Indian auto cos shed 3,50,000 jobs in their worst ever crash

Industry leaders ask FM for stimulus package, including GST reduction on vehicles;

Update: 2019-08-07 16:47 GMT

NEW DELHI: Slumping sales of cars and motorcycles are triggering massive job cuts in the auto sector, with many companies forced to shut down factories for days and axe shifts, multiple sources said, according to Reuters website. The cull has been so extensive that one senior industry source said that initial estimates suggest that automakers, parts manufacturers and dealers have laid off about 3,50,000 workers since April.

Within this previously unreported figure, car and motorcycle makers have laid off 15,000 and component manufacturers 1,00,000, with the remaining job losses at dealers, many of which have closed, the industry source said. Reuters was able to identify at least five companies that have recently cut or plan to cut hundreds of jobs, mainly from their temporary labour force.

The downturn — regarded by industry executives as the worst suffered by the auto industry — is posing a big challenge for Prime Minister Narendra Modi's government, the Reuters report said.

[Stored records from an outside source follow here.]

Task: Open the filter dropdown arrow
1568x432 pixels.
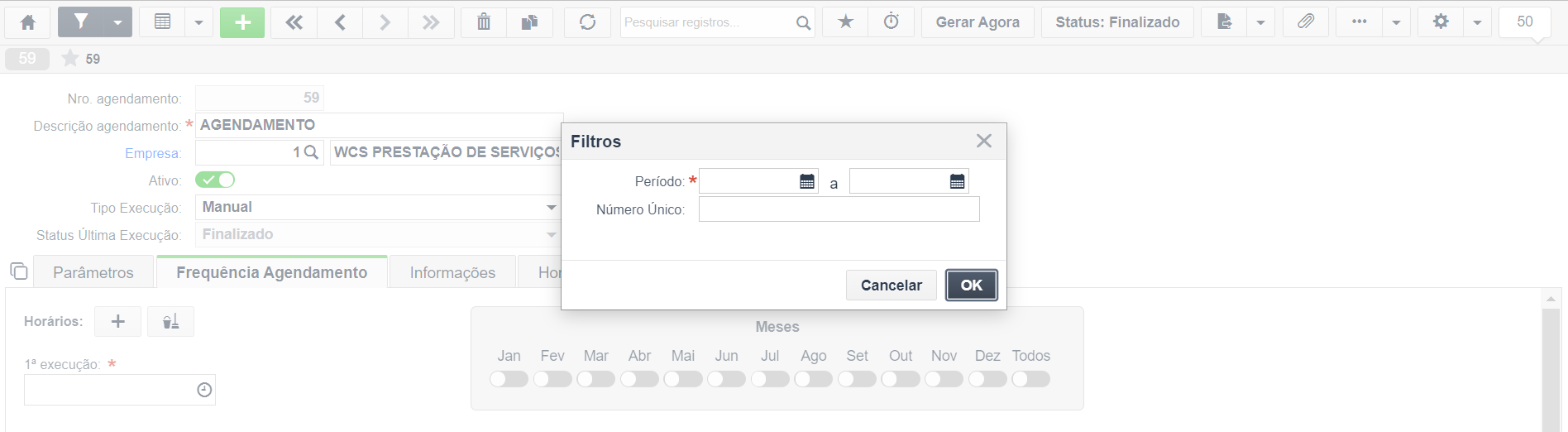Action: 118,22
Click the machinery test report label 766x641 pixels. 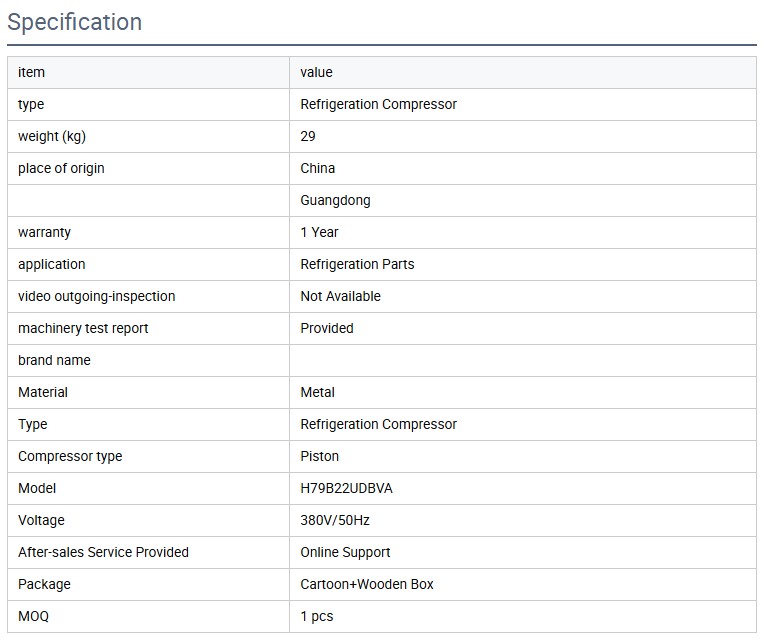83,328
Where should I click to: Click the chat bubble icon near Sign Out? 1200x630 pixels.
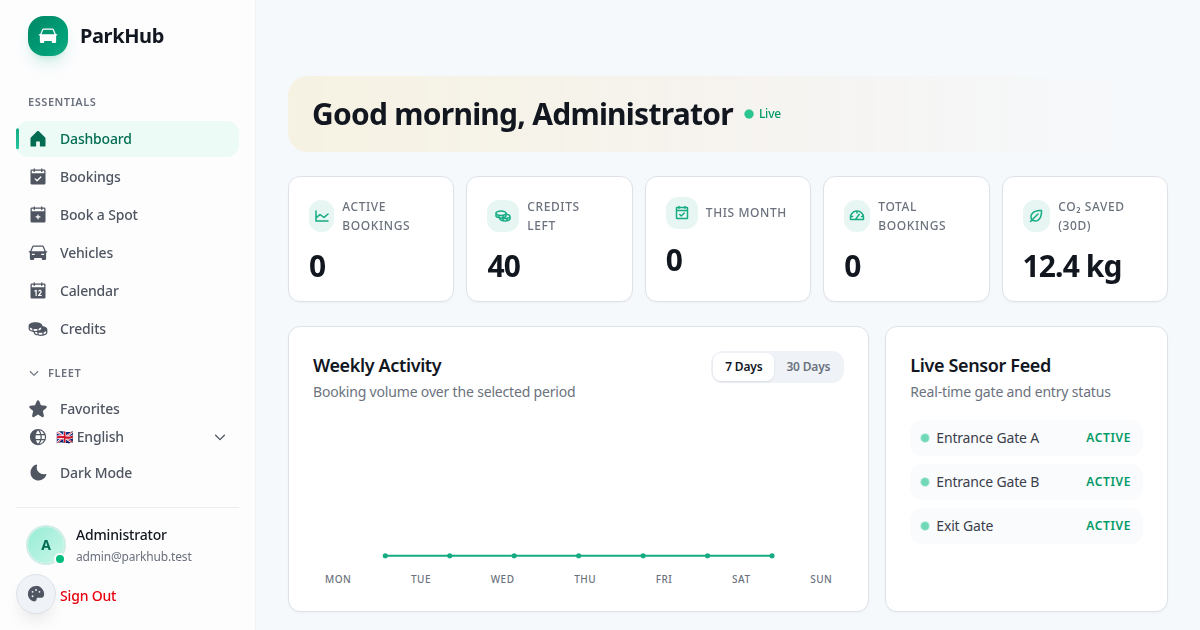(x=36, y=593)
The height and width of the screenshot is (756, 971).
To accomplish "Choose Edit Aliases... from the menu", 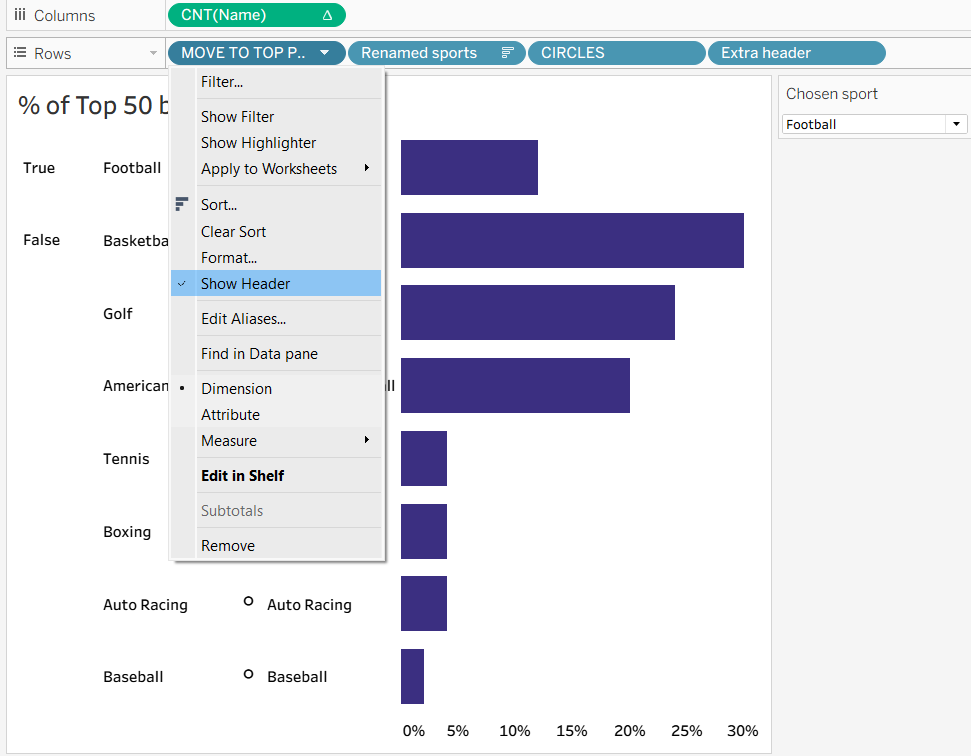I will 243,319.
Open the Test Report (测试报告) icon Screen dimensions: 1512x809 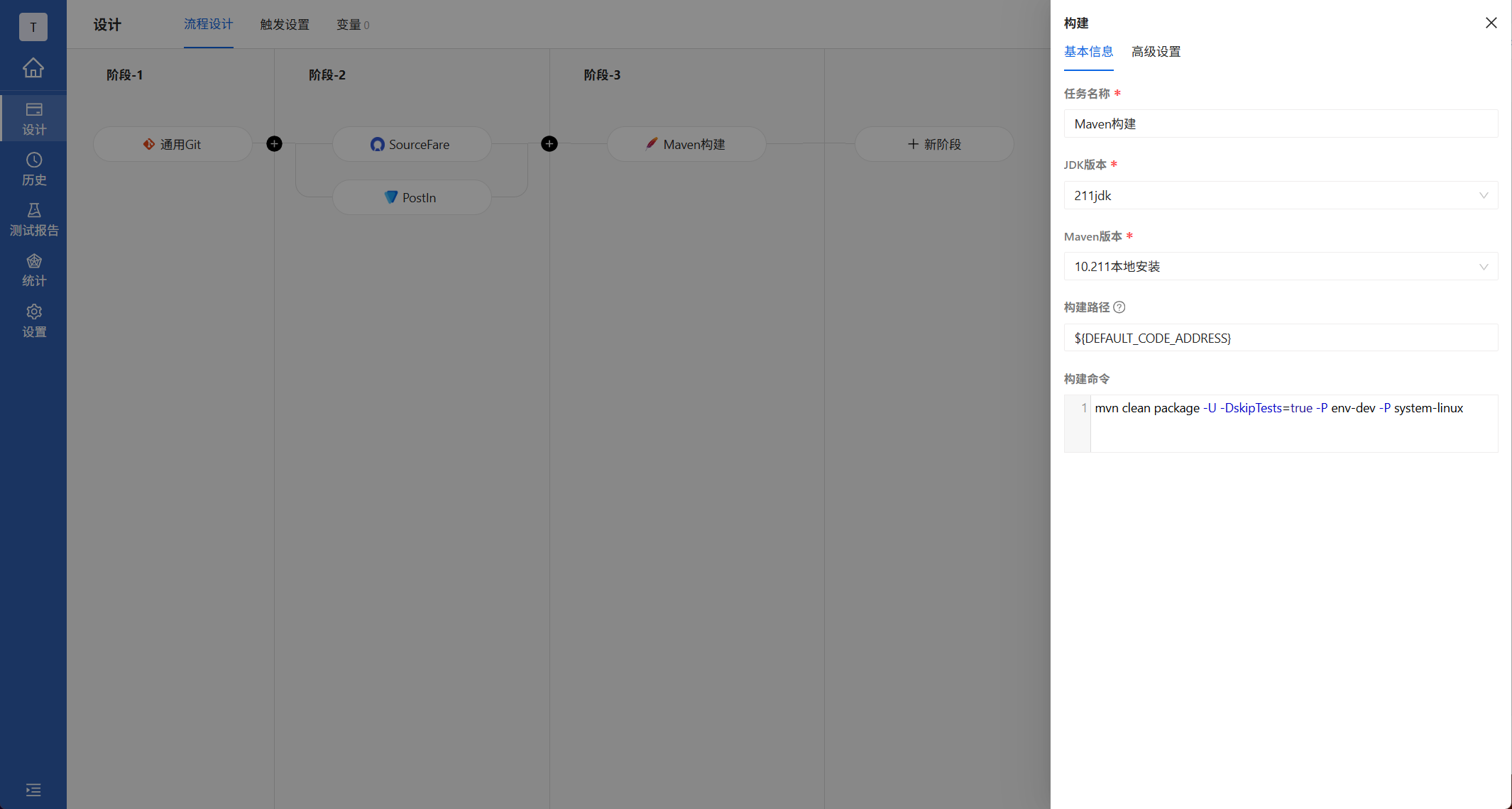coord(33,219)
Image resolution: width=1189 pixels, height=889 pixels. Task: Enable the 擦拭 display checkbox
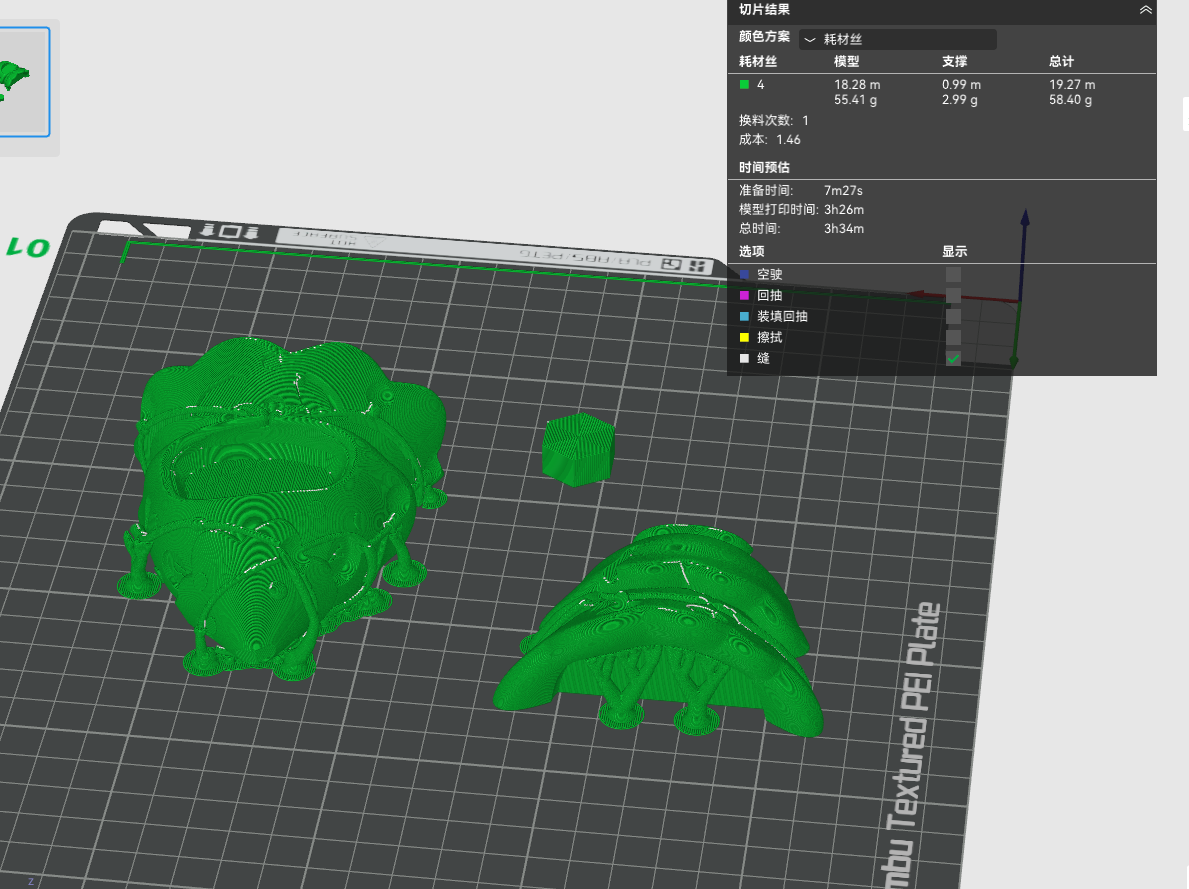coord(953,338)
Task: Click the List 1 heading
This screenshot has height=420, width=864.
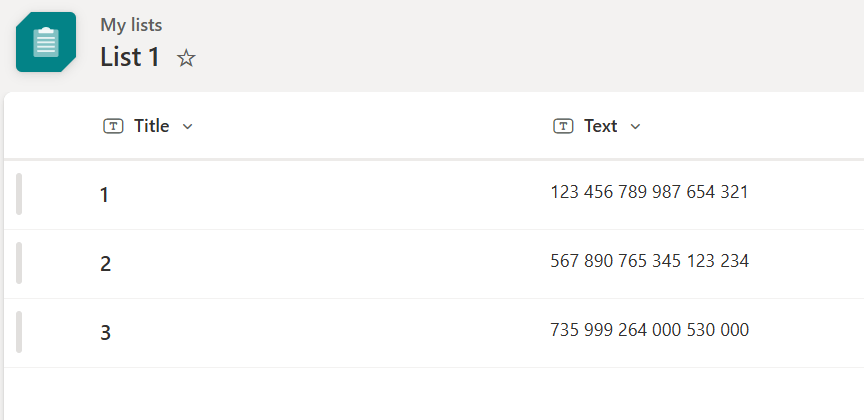Action: point(129,57)
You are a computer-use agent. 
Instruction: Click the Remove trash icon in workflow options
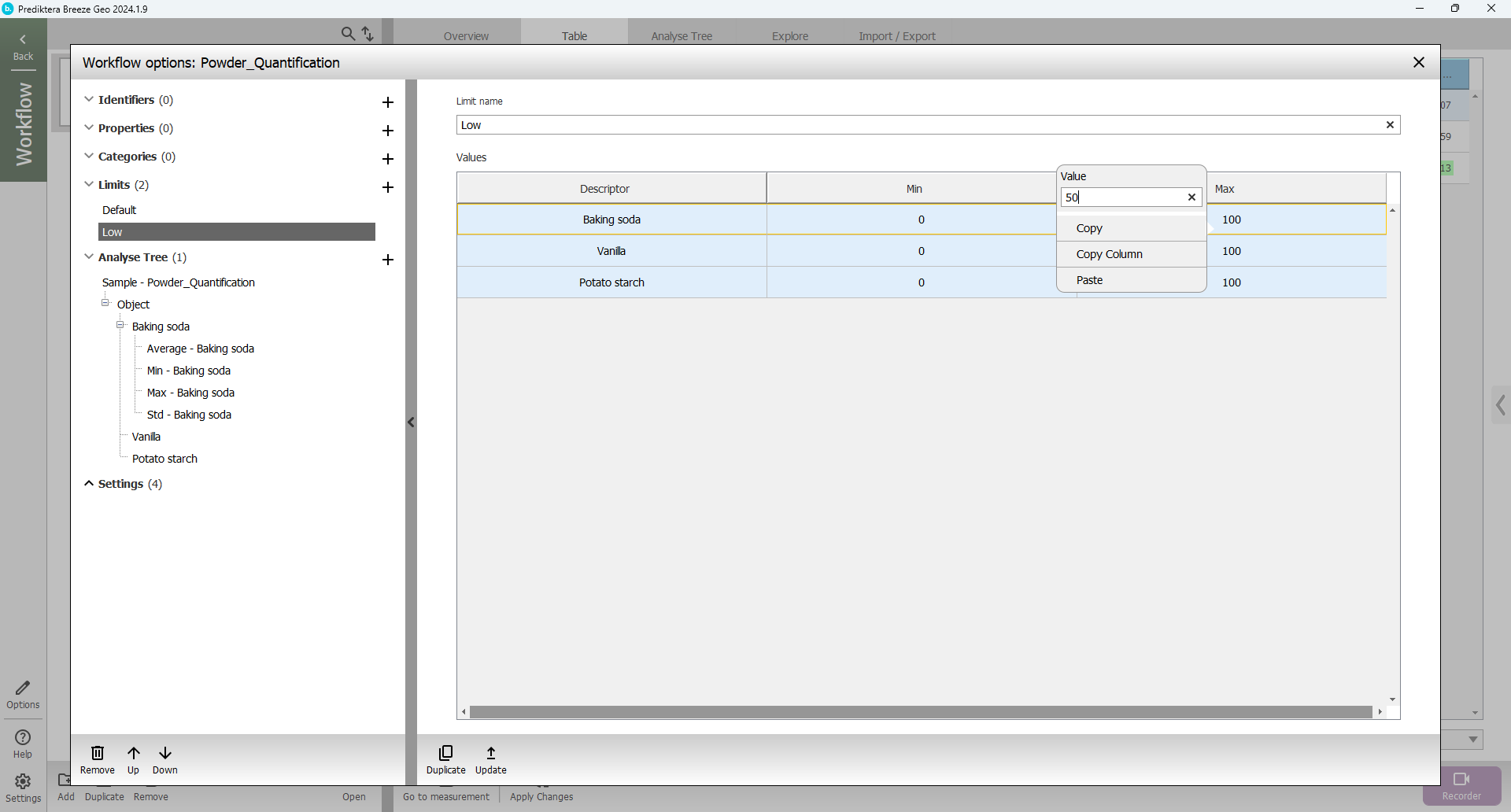98,754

Auto industry leaders on Wednesday asked the government for a stimulus package, including GST reduction on vehicles, for the sector which has been hit by an unprecedented slump in sales. In a meeting with Finance Minister Nirmala Sitharaman, industry leaders, including Maruti Suzuki Chairman R C Bhargava, M&M President (Automotive Sector) Rajan Wadhera, who is also president of SIAM, along with representatives from components sector body ACMA and dealers body FADA drew attention to the challenges, including job losses, faced by the industry.

"Yes, we have asked for certain enablers for the auto industry and they have thought on it. I am very hopeful that there will be a stimulus package (for the auto industry) coming soon," Society of Indian Automobile Manufacturers (SIAM) President Rajan Wadhera told PTI.

The government wanted to understand from the industry about reasons for the slump in demand and possible solutions to the issue, he said, adding that the heavy industries ministry was supportive.

During the meeting, the auto industry broadly presented factors such as issues regarding availability and affordability of financing, increasing cost of acquisition of vehicles and change in axle load capacity for commercial vehicles that have hurt demand, he said.

Terming the meeting as "only consultative process", Finance Secretary Rajiv Kumar said, "We have heard them. We are compiling (demands from the auto industry) and we will look at it."

Speaking to reporters after the meeting, Kumar said the RBI rate cuts are very positive and "now it is for the banks to pass on these rate cuts".

Heavy Industries Minister Arvind Sawant also said the government listened to the auto sector's concerns and assured that it will look into their concerns. Wadhera said the auto industry also reiterated that the pending notification on increase in vehicle registration fees should not happen as the sector is already reeling under stress of low demand.

Besides, the government was also apprised of job losses in the sector following the market slump. Commenting on the availability and affordability of finance, Wadhera said: "Immediate measures are needed to reduce finance cost. We told them (government) that banks should be directed to pass on the repo rate cuts to the market."